Florete

Control & Mgmt Planes

Design of control and management planes for C0

Context

C0 has no automatic control and management planes. Cluster state is declared manually in a git repo and distributed to every node through a lightweight operator workflow: declare → validate → compile → commit (audit) → publish → nodes sync. The two planes will split conceptually in B1+ when a coordination server lands and push replaces poll.

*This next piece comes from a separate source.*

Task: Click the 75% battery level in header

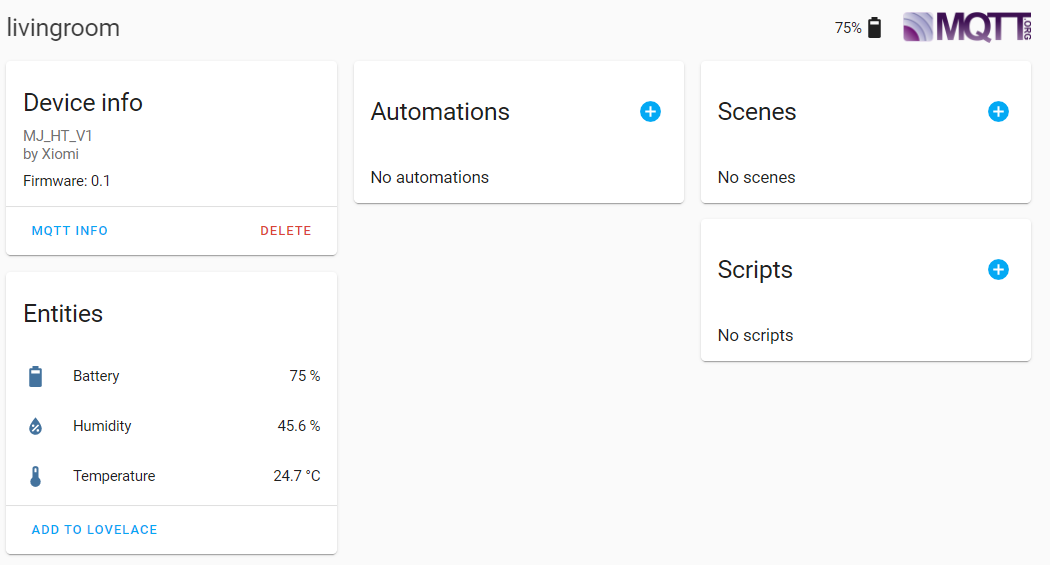Action: [848, 28]
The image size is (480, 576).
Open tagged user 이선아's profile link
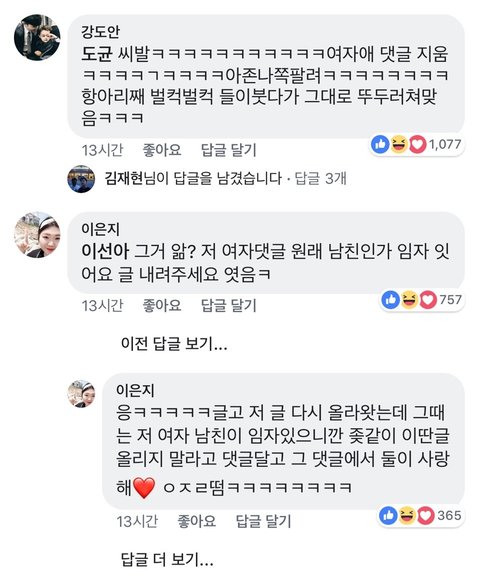(x=105, y=252)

Both C0 and C1 share this manual foundation; C0 is the reference design, and C1 layers the mesh-specific additions on top.

The design must balance three forces:

  • Simple to build — small team, MVP ASAP.
  • Prod-ready for small pilots — 3-5 server nodes, 10-20 users, a handful of services, running a few weeks.
  • Manually manageable by a single operator during pilots.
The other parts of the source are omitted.